— Start of EXCERPT PROVIDED —
Nice DR Jones I dug one last fall..


----------



## epgorge (Jun 10, 2007)

*RE: $5 Dr. Jone's 4 oz. apple green*

Rick, 
 Nice looking bottle ..
 What does the embossment say? Is that the 6 1/2 inch tall one with the beaver on it?
 Yeah, I made a mistake by posting that here... so I deleted it (I thought) and reposted it under collectors chat https://www.antique-bottles.net/forum/m-109885/mpage-1/key-/tm.htm#109899

 Has anyone heard of Napolean Ohio milk? IT is a pint I think but it is weird, with a longer nec?

 Ep


----------



## baltbottles (Jun 11, 2007)

*RE: $5 Dr. Jone's 4 oz. apple green*

Liner or no liner that is the question? From My experience I've found that every old pit I have dug had some sort of liner. Weather it was wood, barrel, brick, or stone It was lined. I however do agree that depending on what type of soil the pit is built in and what type of liner was used will be detrimental to the liners survival. I have dug brick liners where the first 6 or so feet of the liner had been robbed from the pit to be used else ware after the pit was abandoned. Wood lined pits in heavy clay hold moister and the wood survives very well after a couple feet into the pit. Wood lined pits in very sandy soil don't survive well at all and you may only find a slight delineation in color to designate the edge of the pit and maybe only the bottom foot of a corner post surviving.  I do however agree that in an area with bedrock or very geological stable soil very close to the surface may not require a liner. I have herd of pits in Boston that are actually cut into the bedrock because it comes so close to the surface in parts of town. I would also think that the acidity of the soil would also play a major role in the survival of wood lined pits. More acidic soil less of the liner surviving. And The type of wood and thickness of the planks used to construct the pits. Some types of wood are less prone to decay then others. A pit in sandy soil lined with thin pine boards probably didn't last too long where as a pit lined with thick redwood boards probably lasted much longer. Overall I believe there are many factors that have to be taken into consideration. Weather newer pits have liners or not I can't help you with Most pits I dig were built before 1900

   Chris


----------



## Lilacpa (Jun 11, 2007)
— End of EXCERPT PROVIDED —
> **STATED TASK**
From the bottle-collecting forum thread above, reproduce word for word the passage starting at "Yeah, I made" and ending at "baltbottles (Jun 11, 2007)".
— Start of DATA BLOCK —
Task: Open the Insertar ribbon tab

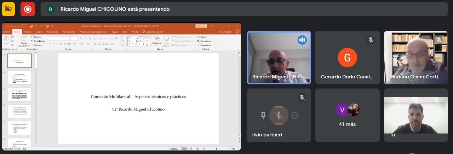Action: pos(28,32)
— End of DATA BLOCK —
> **EXERCISE OUTPUT**
Yeah, I made a mistake by posting that here... so I deleted it (I thought) and reposted it under collectors chat https://www.antique-bottles.net/forum/m-109885/mpage-1/key-/tm.htm#109899

 Has anyone heard of Napolean Ohio milk? IT is a pint I think but it is weird, with a longer nec?

 Ep


----------



## baltbottles (Jun 11, 2007)